**Your task**.
Rename "section" to "panel" in every one of the rows below, leaving everything else unchanged. Omit the pictures from your answer.

[Page and screen pointing data]
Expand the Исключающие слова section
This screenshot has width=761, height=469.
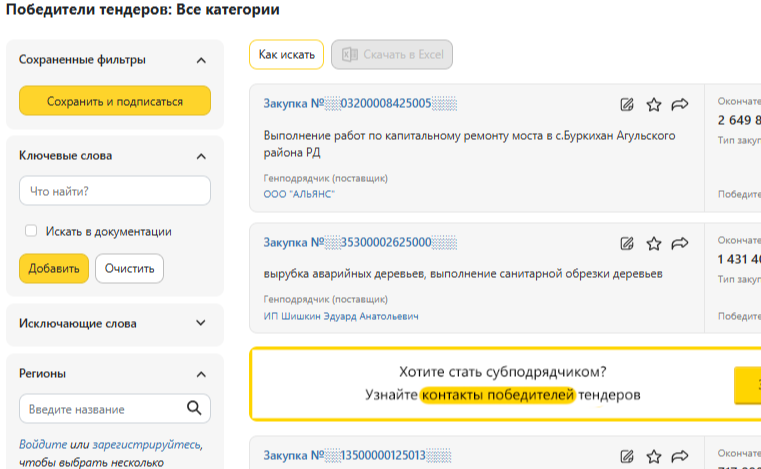[x=201, y=324]
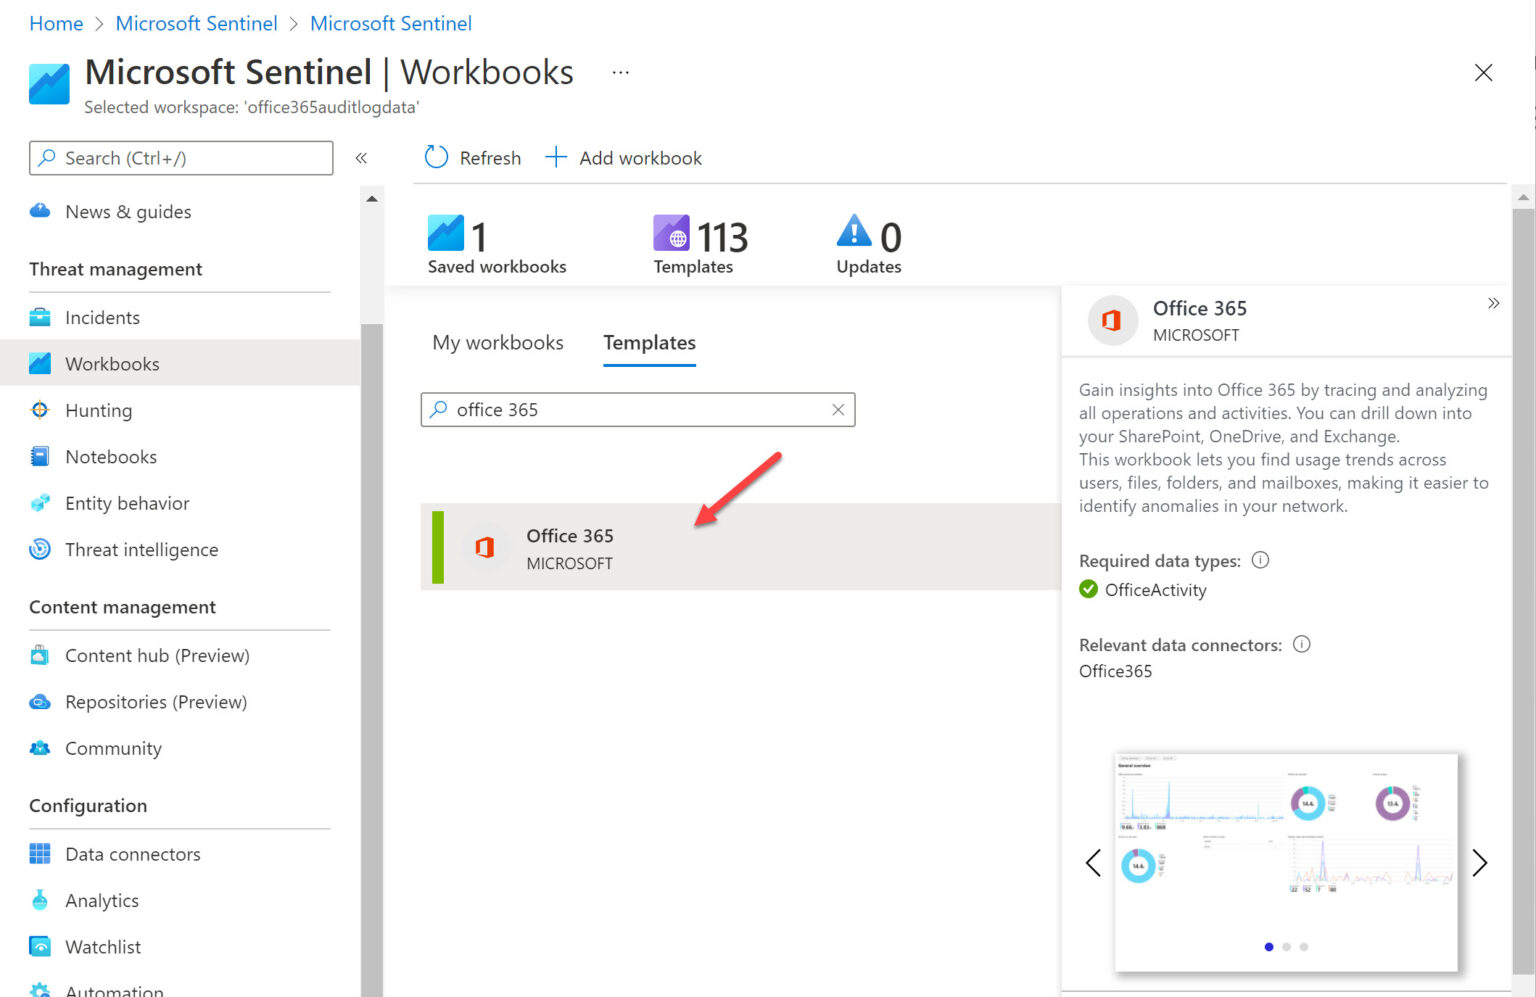
Task: Click the Content hub (Preview) icon
Action: tap(39, 655)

**Answer for this exercise**.
Expand the Исключающие слова panel
This screenshot has width=761, height=469.
[x=201, y=324]
Task: Click the Content hub (Preview) icon
Action: tap(39, 655)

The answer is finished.